··· Recorded data

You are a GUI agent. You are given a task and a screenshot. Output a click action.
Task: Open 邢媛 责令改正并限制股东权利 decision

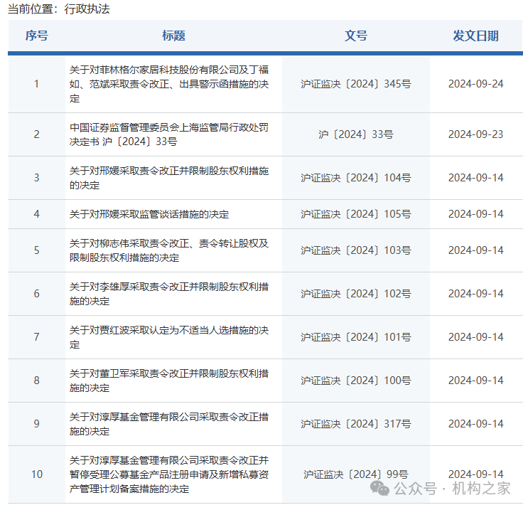point(169,178)
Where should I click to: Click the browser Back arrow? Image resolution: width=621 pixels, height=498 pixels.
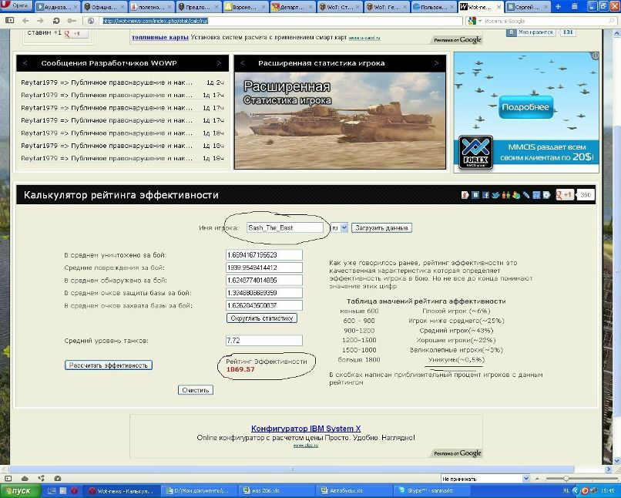[25, 21]
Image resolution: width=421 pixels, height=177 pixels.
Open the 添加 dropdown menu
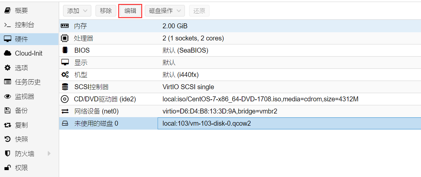[77, 11]
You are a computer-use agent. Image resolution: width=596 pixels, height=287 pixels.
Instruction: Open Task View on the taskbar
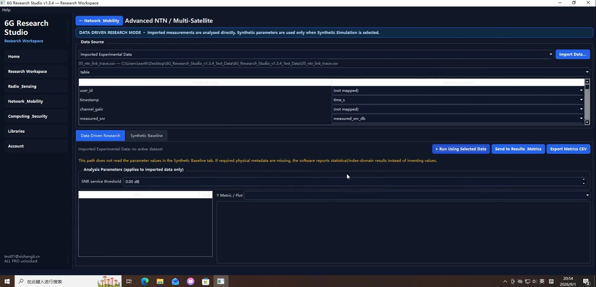(129, 281)
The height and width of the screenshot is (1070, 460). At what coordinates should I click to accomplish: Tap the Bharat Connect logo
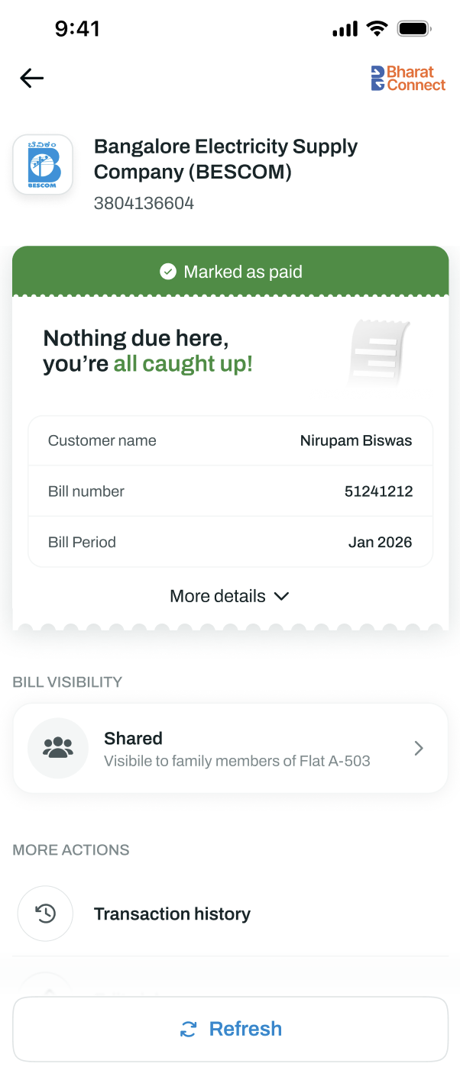pos(408,79)
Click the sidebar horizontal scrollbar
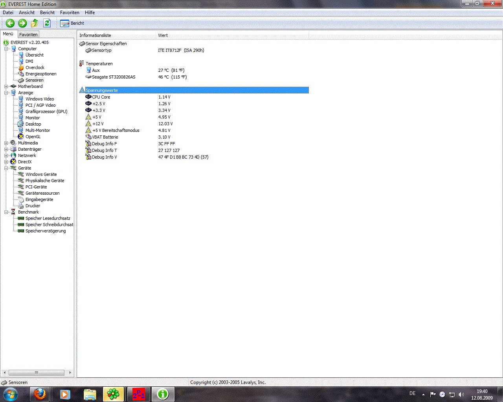This screenshot has width=503, height=402. tap(37, 373)
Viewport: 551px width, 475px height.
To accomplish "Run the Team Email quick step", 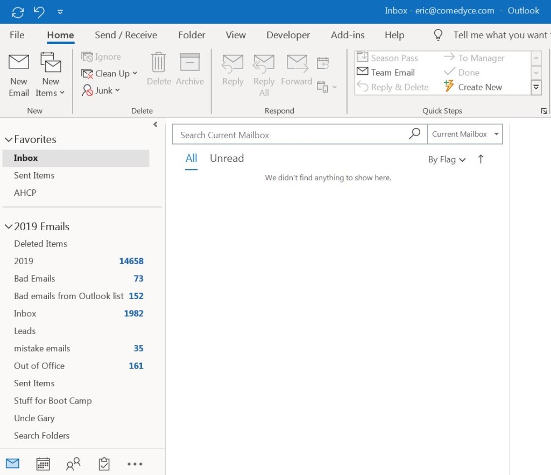I will tap(391, 72).
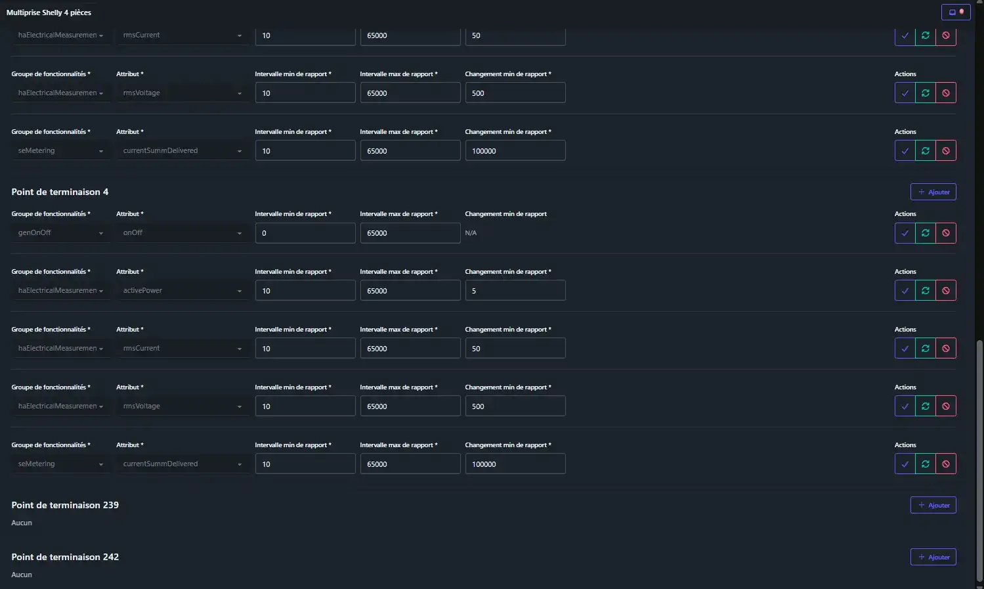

······

### Exercise details
A word-for-word reproduction is needed of the lines above from the line containing "Where should I" through the line containing "You are a computer-use", with both ends kept and no pictures.

### Response box
Where should I click to: Click the browser Back arrow? Image resolution: width=621 pixels, height=498 pixels.
[25, 21]
Image resolution: width=421 pixels, height=177 pixels.
Open the 添加 dropdown menu
[77, 11]
You are a computer-use agent. Image resolution: width=596 pixels, height=287 pixels.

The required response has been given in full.